1. Myth: One score is all I need to check. Maybe you checked your score with one of the bureaus, and everything looked good, so you moved on with your busy life. Think again. Creditors won't necessarily just look at one score; they could look at all three primary credit reporting bureau scores (TransUnion, Experian and Equifax) to get a complete picture of your payment habits. These three scores are rarely identical. You may have to look at all 3 main credit bureaus to make sure they have the right information and credit history.

2. Myth: It is impossible to take out a loan if I don’t have any credit. When reviewing your credit application, lenders look at your identification, account history, public records and inquiries. If you don't have a credit history, you may have to have another person with an established credit history co-sign on your loan –but it isn't impossible.

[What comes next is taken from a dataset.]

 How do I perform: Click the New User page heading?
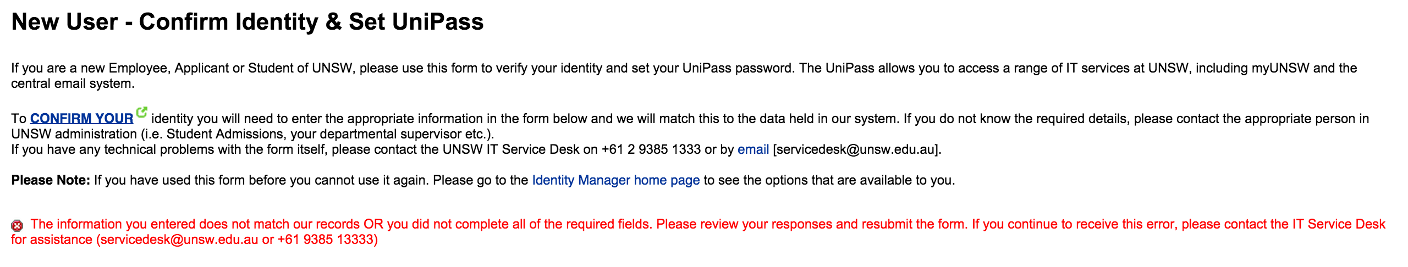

3. Myth: High income and credit scores make for the best credit card deals. If you have a high income and a high credit score, you may be receiving great credit card offers with fantastic sounding rewards in the mail.  It may not be because of your credit standing however. Paying attention to the interest rates and annual fees on these offers can help you make sure you really are getting the best deal. Oftentimes, these better rewards come at a higher cost.

4. Myth: I'm only responsible for half of joint debt. Sharing a loan with another person doesn't necessarily mean you are simply responsible for half of it. Both you and the co-borrower are fully responsible for the debt. This means even if you are just co-signing so that someone else can get a credit card or a loan, the amount of credit they are taking out is added to your debt-to-income ratio. If they make late payments or don't pay at all, this credit history can also be added to your credit report.

As with anything, it's important to be educated on the myths and realities of credit.